>> begin

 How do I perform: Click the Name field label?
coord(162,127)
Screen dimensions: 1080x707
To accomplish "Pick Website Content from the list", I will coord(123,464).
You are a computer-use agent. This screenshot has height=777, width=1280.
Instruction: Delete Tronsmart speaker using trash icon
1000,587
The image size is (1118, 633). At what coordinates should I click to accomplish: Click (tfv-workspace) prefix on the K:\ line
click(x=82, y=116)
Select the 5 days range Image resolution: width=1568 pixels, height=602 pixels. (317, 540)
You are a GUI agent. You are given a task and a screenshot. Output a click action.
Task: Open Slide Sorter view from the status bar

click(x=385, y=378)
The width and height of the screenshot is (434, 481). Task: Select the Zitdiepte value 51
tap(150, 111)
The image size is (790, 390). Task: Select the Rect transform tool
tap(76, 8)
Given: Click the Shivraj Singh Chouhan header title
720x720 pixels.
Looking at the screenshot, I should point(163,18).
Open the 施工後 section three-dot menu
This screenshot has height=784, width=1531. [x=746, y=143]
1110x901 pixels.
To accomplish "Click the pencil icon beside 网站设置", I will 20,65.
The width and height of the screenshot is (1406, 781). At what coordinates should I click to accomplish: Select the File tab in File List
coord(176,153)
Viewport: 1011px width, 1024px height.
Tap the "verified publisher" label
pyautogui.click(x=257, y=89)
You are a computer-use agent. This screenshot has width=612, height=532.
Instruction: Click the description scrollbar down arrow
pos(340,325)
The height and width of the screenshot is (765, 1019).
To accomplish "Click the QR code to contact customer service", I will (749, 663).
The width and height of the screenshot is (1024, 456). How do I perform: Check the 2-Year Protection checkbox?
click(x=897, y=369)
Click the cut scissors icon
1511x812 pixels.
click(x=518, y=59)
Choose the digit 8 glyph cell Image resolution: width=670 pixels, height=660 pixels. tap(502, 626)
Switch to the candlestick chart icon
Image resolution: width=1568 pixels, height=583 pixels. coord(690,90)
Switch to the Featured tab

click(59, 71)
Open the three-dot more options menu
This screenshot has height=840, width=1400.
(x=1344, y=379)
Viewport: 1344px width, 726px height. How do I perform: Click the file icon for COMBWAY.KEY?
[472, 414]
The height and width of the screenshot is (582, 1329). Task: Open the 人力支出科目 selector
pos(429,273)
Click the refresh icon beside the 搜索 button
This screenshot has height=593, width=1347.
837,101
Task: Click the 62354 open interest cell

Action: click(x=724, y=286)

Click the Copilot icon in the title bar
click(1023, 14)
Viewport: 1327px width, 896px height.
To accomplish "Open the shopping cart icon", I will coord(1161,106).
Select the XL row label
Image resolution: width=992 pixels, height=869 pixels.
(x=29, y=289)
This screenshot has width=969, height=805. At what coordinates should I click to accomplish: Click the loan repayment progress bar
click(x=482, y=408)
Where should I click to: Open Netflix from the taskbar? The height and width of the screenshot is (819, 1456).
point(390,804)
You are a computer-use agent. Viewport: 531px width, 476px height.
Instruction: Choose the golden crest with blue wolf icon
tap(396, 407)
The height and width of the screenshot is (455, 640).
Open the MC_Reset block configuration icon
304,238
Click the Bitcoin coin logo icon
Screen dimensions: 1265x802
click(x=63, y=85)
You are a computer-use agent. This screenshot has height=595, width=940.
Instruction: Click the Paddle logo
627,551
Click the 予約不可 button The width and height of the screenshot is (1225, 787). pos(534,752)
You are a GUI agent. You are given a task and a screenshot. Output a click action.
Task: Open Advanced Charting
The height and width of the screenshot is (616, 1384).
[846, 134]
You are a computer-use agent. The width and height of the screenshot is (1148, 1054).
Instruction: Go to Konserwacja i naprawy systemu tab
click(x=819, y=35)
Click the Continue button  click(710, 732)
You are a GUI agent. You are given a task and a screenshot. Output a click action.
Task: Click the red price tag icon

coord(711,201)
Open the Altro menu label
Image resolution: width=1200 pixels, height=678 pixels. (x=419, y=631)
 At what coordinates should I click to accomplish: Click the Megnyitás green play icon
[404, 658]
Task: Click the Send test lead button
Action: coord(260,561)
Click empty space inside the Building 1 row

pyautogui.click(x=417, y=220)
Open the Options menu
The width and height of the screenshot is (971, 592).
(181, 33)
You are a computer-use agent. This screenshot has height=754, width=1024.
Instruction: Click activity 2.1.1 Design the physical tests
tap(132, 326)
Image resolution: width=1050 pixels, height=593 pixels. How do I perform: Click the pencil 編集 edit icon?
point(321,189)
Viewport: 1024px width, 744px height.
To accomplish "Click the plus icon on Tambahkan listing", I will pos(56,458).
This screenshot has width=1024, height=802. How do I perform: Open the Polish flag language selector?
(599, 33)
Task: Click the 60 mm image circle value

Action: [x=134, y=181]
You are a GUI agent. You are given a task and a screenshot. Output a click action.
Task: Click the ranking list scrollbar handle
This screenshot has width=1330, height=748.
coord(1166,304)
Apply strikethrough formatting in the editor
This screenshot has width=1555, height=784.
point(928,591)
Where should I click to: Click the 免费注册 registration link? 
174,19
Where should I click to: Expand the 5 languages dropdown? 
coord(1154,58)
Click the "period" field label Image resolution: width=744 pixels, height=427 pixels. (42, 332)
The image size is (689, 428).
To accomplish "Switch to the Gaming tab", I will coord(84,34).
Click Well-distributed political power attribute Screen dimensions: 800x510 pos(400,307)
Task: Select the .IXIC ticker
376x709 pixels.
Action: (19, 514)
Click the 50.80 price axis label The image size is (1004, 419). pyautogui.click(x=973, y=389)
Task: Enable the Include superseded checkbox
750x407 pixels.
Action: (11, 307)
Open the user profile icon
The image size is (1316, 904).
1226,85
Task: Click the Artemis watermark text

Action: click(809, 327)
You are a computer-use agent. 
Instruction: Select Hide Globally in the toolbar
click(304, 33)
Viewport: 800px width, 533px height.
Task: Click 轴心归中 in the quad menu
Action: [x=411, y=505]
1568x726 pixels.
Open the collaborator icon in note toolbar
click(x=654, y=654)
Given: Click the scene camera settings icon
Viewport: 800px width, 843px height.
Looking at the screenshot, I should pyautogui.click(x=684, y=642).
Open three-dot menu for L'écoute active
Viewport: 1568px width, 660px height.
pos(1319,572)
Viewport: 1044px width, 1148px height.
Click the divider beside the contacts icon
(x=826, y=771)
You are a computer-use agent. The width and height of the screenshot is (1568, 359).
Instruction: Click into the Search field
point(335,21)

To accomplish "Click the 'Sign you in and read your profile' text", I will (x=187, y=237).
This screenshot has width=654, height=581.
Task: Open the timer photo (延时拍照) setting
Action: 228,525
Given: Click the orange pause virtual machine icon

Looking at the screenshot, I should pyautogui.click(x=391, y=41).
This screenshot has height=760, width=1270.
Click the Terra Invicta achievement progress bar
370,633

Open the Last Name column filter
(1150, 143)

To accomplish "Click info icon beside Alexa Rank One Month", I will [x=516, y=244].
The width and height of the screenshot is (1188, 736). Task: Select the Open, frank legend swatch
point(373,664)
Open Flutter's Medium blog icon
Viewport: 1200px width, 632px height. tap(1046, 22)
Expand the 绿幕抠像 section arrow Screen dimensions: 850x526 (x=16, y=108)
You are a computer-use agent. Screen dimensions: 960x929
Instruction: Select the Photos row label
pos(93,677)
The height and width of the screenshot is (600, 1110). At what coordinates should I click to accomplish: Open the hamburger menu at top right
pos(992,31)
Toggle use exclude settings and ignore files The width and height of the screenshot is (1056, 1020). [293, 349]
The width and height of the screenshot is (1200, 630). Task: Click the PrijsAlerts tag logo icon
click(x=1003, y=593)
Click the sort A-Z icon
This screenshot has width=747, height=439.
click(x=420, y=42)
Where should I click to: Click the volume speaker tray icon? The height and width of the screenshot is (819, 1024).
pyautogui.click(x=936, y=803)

>> end

■ Set exercise ■
Convert every line of the entries above into a JSON array of strings, one string per line, and leave out the blank lines.

■ Output for this exercise ■
[
  " How do I perform: Click the Name field label?",
  "coord(162,127)",
  "Screen dimensions: 1080x707",
  "To accomplish \"Pick Website Content from the list\", I will coord(123,464).",
  "You are a computer-use agent. This screenshot has height=777, width=1280.",
  "Instruction: Delete Tronsmart speaker using trash icon",
  "1000,587",
  "The image size is (1118, 633). At what coordinates should I click to accomplish: Click (tfv-workspace) prefix on the K:\\ line",
  "click(x=82, y=116)",
  "Select the 5 days range Image resolution: width=1568 pixels, height=602 pixels. (317, 540)",
  "You are a GUI agent. You are given a task and a screenshot. Output a click action.",
  "Task: Open Slide Sorter view from the status bar",
  "click(x=385, y=378)",
  "The width and height of the screenshot is (434, 481). Task: Select the Zitdiepte value 51",
  "tap(150, 111)",
  "The image size is (790, 390). Task: Select the Rect transform tool",
  "tap(76, 8)",
  "Given: Click the Shivraj Singh Chouhan header title",
  "720x720 pixels.",
  "Looking at the screenshot, I should point(163,18).",
  "Open the 施工後 section three-dot menu",
  "This screenshot has height=784, width=1531. [x=746, y=143]",
  "1110x901 pixels.",
  "To accomplish \"Click the pencil icon beside 网站设置\", I will 20,65.",
  "The width and height of the screenshot is (1406, 781). At what coordinates should I click to accomplish: Select the File tab in File List",
  "coord(176,153)",
  "Viewport: 1011px width, 1024px height.",
  "Tap the \"verified publisher\" label",
  "pyautogui.click(x=257, y=89)",
  "You are a computer-use agent. This screenshot has width=612, height=532.",
  "Instruction: Click the description scrollbar down arrow",
  "pos(340,325)",
  "The height and width of the screenshot is (765, 1019).",
  "To accomplish \"Click the QR code to contact customer service\", I will (749, 663).",
  "The width and height of the screenshot is (1024, 456). How do I perform: Check the 2-Year Protection checkbox?",
  "click(x=897, y=369)",
  "Click the cut scissors icon",
  "1511x812 pixels.",
  "click(x=518, y=59)",
  "Choose the digit 8 glyph cell Image resolution: width=670 pixels, height=660 pixels. tap(502, 626)",
  "Switch to the candlestick chart icon",
  "Image resolution: width=1568 pixels, height=583 pixels. coord(690,90)",
  "Switch to the Featured tab",
  "click(59, 71)",
  "Open the three-dot more options menu",
  "This screenshot has height=840, width=1400.",
  "(x=1344, y=379)",
  "Viewport: 1344px width, 726px height. How do I perform: Click the file icon for COMBWAY.KEY?",
  "[472, 414]",
  "The height and width of the screenshot is (582, 1329). Task: Open the 人力支出科目 selector",
  "pos(429,273)",
  "Click the refresh icon beside the 搜索 button",
  "This screenshot has height=593, width=1347.",
  "837,101",
  "Task: Click the 62354 open interest cell",
  "Action: click(x=724, y=286)",
  "Click the Copilot icon in the title bar",
  "click(1023, 14)",
  "Viewport: 1327px width, 896px height.",
  "To accomplish \"Open the shopping cart icon\", I will coord(1161,106).",
  "Select the XL row label",
  "Image resolution: width=992 pixels, height=869 pixels.",
  "(x=29, y=289)",
  "This screenshot has width=969, height=805. At what coordinates should I click to accomplish: Click the loan repayment progress bar",
  "click(x=482, y=408)",
  "Where should I click to: Open Netflix from the taskbar? The height and width of the screenshot is (819, 1456).",
  "point(390,804)",
  "You are a computer-use agent. Viewport: 531px width, 476px height.",
  "Instruction: Choose the golden crest with blue wolf icon",
  "tap(396, 407)",
  "The height and width of the screenshot is (455, 640).",
  "Open the MC_Reset block configuration icon",
  "304,238",
  "Click the Bitcoin coin logo icon",
  "Screen dimensions: 1265x802",
  "click(x=63, y=85)",
  "You are a computer-use agent. This screenshot has height=595, width=940.",
  "Instruction: Click the Paddle logo",
  "627,551",
  "Click the 予約不可 button The width and height of the screenshot is (1225, 787). pos(534,752)",
  "You are a GUI agent. You are given a task and a screenshot. Output a click action.",
  "Task: Open Advanced Charting",
  "The height and width of the screenshot is (616, 1384).",
  "[846, 134]",
  "You are a computer-use agent. The width and height of the screenshot is (1148, 1054).",
  "Instruction: Go to Konserwacja i naprawy systemu tab",
  "click(x=819, y=35)",
  "Click the Continue button  click(710, 732)",
  "You are a GUI agent. You are given a task and a screenshot. Output a click action.",
  "Task: Click the red price tag icon",
  "coord(711,201)",
  "Open the Altro menu label",
  "Image resolution: width=1200 pixels, height=678 pixels. (x=419, y=631)",
  " At what coordinates should I click to accomplish: Click the Megnyitás green play icon",
  "[404, 658]",
  "Task: Click the Send test lead button",
  "Action: coord(260,561)",
  "Click empty space inside the Building 1 row",
  "pyautogui.click(x=417, y=220)",
  "Open the Options menu",
  "The width and height of the screenshot is (971, 592).",
  "(181, 33)",
  "You are a computer-use agent. This screenshot has height=754, width=1024.",
  "Instruction: Click activity 2.1.1 Design the physical tests",
  "tap(132, 326)",
  "Image resolution: width=1050 pixels, height=593 pixels. How do I perform: Click the pencil 編集 edit icon?",
  "point(321,189)",
  "Viewport: 1024px width, 744px height.",
  "To accomplish \"Click the plus icon on Tambahkan listing\", I will pos(56,458).",
  "This screenshot has width=1024, height=802. How do I perform: Open the Polish flag language selector?",
  "(599, 33)",
  "Task: Click the 60 mm image circle value",
  "Action: [x=134, y=181]",
  "You are a GUI agent. You are given a task and a screenshot. Output a click action.",
  "Task: Click the ranking list scrollbar handle",
  "This screenshot has width=1330, height=748.",
  "coord(1166,304)",
  "Apply strikethrough formatting in the editor",
  "This screenshot has width=1555, height=784.",
  "point(928,591)",
  "Where should I click to: Click the 免费注册 registration link? ",
  "174,19",
  "Where should I click to: Expand the 5 languages dropdown? ",
  "coord(1154,58)",
  "Click the \"period\" field label Image resolution: width=744 pixels, height=427 pixels. (42, 332)",
  "The image size is (689, 428).",
  "To accomplish \"Switch to the Gaming tab\", I will coord(84,34).",
  "Click Well-distributed political power attribute Screen dimensions: 800x510 pos(400,307)",
  "Task: Select the .IXIC ticker",
  "376x709 pixels.",
  "Action: (19, 514)",
  "Click the 50.80 price axis label The image size is (1004, 419). pyautogui.click(x=973, y=389)",
  "Task: Enable the Include superseded checkbox",
  "750x407 pixels.",
  "Action: (11, 307)",
  "Open the user profile icon",
  "The image size is (1316, 904).",
  "1226,85",
  "Task: Click the Artemis watermark text",
  "Action: click(809, 327)",
  "You are a computer-use agent. ",
  "Instruction: Select Hide Globally in the toolbar",
  "click(304, 33)",
  "Viewport: 800px width, 533px height.",
  "Task: Click 轴心归中 in the quad menu",
  "Action: [x=411, y=505]",
  "1568x726 pixels.",
  "Open the collaborator icon in note toolbar",
  "click(x=654, y=654)",
  "Given: Click the scene camera settings icon",
  "Viewport: 800px width, 843px height.",
  "Looking at the screenshot, I should pyautogui.click(x=684, y=642).",
  "Open three-dot menu for L'écoute active",
  "Viewport: 1568px width, 660px height.",
  "pos(1319,572)",
  "Viewport: 1044px width, 1148px height.",
  "Click the divider beside the contacts icon",
  "(x=826, y=771)",
  "You are a computer-use agent. The width and height of the screenshot is (1568, 359).",
  "Instruction: Click into the Search field",
  "point(335,21)",
  "To accomplish \"Click the 'Sign you in and read your profile' text\", I will (x=187, y=237).",
  "This screenshot has width=654, height=581.",
  "Task: Open the timer photo (延时拍照) setting",
  "Action: 228,525",
  "Given: Click the orange pause virtual machine icon",
  "Looking at the screenshot, I should pyautogui.click(x=391, y=41).",
  "This screenshot has height=760, width=1270.",
  "Click the Terra Invicta achievement progress bar",
  "370,633",
  "Open the Last Name column filter",
  "(1150, 143)",
  "To accomplish \"Click info icon beside Alexa Rank One Month\", I will [x=516, y=244].",
  "The width and height of the screenshot is (1188, 736). Task: Select the Open, frank legend swatch",
  "point(373,664)",
  "Open Flutter's Medium blog icon",
  "Viewport: 1200px width, 632px height. tap(1046, 22)",
  "Expand the 绿幕抠像 section arrow Screen dimensions: 850x526 (x=16, y=108)",
  "You are a computer-use agent. Screen dimensions: 960x929",
  "Instruction: Select the Photos row label",
  "pos(93,677)",
  "The height and width of the screenshot is (600, 1110). At what coordinates should I click to accomplish: Open the hamburger menu at top right",
  "pos(992,31)",
  "Toggle use exclude settings and ignore files The width and height of the screenshot is (1056, 1020). [293, 349]",
  "The width and height of the screenshot is (1200, 630). Task: Click the PrijsAlerts tag logo icon",
  "click(x=1003, y=593)",
  "Click the sort A-Z icon",
  "This screenshot has width=747, height=439.",
  "click(x=420, y=42)",
  "Where should I click to: Click the volume speaker tray icon? The height and width of the screenshot is (819, 1024).",
  "pyautogui.click(x=936, y=803)"
]